Majorante de tráfico interestadual: o que a Súmula 587 do STJ decide

Por · Revisão: Rafael Toledo · Atualizado em 2026-08-06 · 2 fontes oficiais verificadas

A Lei de Drogas prevê pena mais alta quando o tráfico tem caráter interestadual, mas surge sempre a dúvida sobre até onde vai essa causa de aumento: é preciso que a droga efetivamente atravesse a divisa entre estados para a pena ser majorada? A Súmula 587 responde que não: para a incidência da majorante prevista no art. 40, V, da Lei 11.343/2006, é desnecessária a efetiva transposição de fronteiras entre estados da Federação, sendo suficiente a demonstração inequívoca da intenção de realizar o tráfico interestadual.

Elemento objetivo x elemento subjetivo da majorante

O entendimento consolidado pela Terceira Seção do STJ em 2017 privilegia o elemento subjetivo (a intenção de destinar a droga a outro estado) sobre o elemento objetivo (o efetivo cruzamento da fronteira). Isso significa que a prisão em flagrante próxima à divisa estadual, com prova de que o destino final era outro estado, já é suficiente para aplicar a majorante, mesmo que o agente tenha sido detido antes de sequer chegar à linha divisória.

Como essa intenção costuma ser demonstrada

A prova da intenção interestadual normalmente vem de elementos indiretos: declarações do próprio agente, mensagens e conversas apreendidas, rota do veículo, destino declarado de passagens ou encomendas, ou informações de investigação anterior que já apontavam para outro estado como destino da droga.

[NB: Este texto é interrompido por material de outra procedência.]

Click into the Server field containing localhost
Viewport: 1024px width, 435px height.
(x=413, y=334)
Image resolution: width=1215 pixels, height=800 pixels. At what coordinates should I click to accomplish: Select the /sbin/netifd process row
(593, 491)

A simples proximidade geográfica com a fronteira, isoladamente, não basta; é preciso um conjunto de indícios que aponte, de forma inequívoca, para o propósito interestadual.

O que a defesa costuma discutir nesses casos

A discussão prática, na maioria dos processos, não é sobre a validade da Súmula 587 em si, já pacificada, mas sobre se a intenção interestadual foi de fato comprovada com a robustez exigida ou se decorre de mera suposição da acusação. Faltando prova inequívoca dessa intenção, a majorante não deve ser aplicada, ainda que a apreensão tenha ocorrido perto de uma divisa estadual.

Perguntas frequentes

Ser preso perto da divisa entre estados já configura a majorante?

Não por si só. A proximidade geográfica é apenas um indício; é necessário conjunto probatório que demonstre, de forma inequívoca, a intenção de destinar a droga a outro estado.